REQUIREMENT: Please return every line from the entries that has the string "trash" in it.

GIVEN RECORDS:

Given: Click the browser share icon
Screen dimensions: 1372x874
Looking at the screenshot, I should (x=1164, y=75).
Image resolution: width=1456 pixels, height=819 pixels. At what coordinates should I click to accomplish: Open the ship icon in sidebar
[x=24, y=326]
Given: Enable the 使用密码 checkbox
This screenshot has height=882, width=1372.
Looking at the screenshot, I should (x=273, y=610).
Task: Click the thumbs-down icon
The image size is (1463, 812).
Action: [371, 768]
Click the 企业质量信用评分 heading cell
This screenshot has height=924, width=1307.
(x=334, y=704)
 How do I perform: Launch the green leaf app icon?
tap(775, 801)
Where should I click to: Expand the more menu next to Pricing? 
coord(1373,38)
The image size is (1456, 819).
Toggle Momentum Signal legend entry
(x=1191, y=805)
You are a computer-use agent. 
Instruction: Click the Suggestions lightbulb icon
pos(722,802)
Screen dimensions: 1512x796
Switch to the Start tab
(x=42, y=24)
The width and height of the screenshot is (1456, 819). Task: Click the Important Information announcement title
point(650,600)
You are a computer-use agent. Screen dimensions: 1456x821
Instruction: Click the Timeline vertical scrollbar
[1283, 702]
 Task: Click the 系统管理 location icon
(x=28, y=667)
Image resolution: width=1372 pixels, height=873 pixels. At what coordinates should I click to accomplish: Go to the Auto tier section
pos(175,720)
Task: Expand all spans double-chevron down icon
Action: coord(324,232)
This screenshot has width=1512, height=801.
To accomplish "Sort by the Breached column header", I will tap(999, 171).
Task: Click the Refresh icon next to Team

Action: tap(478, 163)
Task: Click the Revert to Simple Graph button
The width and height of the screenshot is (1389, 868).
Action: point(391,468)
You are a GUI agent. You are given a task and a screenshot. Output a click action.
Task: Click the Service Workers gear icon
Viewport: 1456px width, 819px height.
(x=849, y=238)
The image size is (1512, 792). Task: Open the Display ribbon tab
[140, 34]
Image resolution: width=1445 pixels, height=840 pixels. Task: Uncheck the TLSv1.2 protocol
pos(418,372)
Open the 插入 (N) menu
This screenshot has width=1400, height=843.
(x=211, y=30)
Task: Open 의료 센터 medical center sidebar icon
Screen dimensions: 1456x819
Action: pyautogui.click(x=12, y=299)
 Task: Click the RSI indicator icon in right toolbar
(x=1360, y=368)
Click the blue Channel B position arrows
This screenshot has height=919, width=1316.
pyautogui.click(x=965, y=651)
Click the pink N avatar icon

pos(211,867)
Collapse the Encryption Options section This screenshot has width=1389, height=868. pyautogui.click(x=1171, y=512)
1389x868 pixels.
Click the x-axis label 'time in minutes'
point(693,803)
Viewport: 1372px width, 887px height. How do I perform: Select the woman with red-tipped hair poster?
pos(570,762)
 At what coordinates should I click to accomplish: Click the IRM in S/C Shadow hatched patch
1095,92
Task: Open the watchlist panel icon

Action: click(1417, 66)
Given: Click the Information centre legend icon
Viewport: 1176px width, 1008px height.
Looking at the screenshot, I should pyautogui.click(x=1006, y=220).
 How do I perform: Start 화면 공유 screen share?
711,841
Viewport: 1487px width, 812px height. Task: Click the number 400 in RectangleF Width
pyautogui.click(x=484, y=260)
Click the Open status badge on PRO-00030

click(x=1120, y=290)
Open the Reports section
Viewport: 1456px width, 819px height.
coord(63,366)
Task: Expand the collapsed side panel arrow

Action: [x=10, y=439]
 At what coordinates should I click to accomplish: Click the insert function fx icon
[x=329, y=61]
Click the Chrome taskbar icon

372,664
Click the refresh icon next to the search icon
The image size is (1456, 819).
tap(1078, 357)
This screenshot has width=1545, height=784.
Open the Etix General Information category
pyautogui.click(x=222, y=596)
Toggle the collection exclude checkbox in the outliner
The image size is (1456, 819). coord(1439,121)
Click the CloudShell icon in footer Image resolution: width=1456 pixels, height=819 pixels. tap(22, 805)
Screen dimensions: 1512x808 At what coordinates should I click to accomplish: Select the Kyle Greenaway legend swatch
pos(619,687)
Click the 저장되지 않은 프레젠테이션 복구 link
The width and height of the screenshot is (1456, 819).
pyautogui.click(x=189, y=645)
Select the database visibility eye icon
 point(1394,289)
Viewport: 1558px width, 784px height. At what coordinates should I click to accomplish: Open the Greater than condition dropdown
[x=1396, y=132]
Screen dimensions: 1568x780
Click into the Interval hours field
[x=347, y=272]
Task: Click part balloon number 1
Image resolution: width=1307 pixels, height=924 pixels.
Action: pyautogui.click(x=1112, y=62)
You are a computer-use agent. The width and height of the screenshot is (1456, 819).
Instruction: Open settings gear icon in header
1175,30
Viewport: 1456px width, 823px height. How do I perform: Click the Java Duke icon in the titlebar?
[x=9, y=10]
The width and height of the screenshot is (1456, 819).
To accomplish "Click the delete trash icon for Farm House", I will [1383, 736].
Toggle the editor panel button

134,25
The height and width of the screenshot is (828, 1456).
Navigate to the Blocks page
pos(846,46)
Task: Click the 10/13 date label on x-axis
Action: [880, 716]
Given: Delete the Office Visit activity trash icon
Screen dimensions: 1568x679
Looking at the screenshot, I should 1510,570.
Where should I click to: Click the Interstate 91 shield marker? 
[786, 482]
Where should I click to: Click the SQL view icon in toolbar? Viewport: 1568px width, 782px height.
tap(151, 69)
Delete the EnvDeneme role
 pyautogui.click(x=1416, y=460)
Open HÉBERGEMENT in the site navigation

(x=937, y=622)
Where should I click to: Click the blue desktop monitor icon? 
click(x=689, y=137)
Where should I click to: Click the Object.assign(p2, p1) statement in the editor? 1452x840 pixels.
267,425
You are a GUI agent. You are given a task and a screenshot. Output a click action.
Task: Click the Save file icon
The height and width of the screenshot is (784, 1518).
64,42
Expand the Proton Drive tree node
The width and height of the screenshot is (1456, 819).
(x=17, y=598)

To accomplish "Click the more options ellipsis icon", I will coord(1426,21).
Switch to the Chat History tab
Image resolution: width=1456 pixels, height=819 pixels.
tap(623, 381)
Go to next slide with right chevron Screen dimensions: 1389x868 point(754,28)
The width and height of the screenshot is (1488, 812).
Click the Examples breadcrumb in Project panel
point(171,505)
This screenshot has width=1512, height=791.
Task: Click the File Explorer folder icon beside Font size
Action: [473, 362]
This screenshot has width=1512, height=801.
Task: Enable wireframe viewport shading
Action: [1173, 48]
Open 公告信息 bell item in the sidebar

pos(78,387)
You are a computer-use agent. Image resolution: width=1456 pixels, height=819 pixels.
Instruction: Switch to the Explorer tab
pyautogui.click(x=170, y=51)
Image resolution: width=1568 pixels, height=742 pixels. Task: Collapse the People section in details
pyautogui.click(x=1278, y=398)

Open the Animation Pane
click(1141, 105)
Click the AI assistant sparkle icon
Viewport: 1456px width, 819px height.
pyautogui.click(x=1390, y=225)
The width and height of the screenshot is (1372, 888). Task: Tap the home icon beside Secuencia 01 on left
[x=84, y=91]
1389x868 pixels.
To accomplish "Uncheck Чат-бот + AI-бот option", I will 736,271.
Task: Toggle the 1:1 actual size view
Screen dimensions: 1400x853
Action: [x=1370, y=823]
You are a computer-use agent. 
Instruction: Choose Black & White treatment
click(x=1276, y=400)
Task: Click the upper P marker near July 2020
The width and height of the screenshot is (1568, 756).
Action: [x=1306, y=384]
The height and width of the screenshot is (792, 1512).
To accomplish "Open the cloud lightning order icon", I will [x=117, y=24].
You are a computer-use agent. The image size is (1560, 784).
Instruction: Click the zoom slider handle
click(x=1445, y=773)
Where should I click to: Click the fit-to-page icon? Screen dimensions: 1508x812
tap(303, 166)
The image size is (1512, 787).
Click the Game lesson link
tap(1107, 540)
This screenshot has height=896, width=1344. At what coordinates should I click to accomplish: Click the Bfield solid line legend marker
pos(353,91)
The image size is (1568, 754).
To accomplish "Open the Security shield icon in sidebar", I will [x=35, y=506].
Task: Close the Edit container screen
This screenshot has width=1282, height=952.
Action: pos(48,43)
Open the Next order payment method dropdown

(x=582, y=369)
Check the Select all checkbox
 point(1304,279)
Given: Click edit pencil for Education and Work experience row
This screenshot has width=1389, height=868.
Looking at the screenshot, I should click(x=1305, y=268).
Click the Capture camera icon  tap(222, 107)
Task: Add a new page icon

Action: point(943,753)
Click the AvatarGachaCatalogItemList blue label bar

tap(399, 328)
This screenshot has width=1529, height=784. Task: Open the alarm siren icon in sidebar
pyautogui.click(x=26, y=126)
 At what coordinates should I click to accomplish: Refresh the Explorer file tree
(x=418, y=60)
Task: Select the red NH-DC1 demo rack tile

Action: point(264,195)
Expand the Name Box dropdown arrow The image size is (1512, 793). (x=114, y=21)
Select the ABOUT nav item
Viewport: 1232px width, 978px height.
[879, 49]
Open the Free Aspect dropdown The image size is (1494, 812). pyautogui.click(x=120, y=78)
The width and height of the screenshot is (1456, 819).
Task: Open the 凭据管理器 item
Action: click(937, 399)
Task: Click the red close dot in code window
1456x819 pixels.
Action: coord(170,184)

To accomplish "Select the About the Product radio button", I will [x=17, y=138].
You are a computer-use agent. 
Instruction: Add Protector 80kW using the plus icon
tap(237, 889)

TASK OUTPUT:
To accomplish "Click the delete trash icon for Farm House", I will [1383, 736].
Given: Delete the Office Visit activity trash icon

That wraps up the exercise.